Exercise brief: Line by line, set down the following material again exactly.

Exercise materials:
◆ ◆ ◆ ◆ ◆

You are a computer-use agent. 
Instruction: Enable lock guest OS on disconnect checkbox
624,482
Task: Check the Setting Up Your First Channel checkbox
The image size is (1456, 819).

◆ ◆ ◆ ◆ ◆

Answer section:
You are a computer-use agent. 
Instruction: Enable lock guest OS on disconnect checkbox
624,482
Task: Check the Setting Up Your First Channel checkbox
The image size is (1456, 819).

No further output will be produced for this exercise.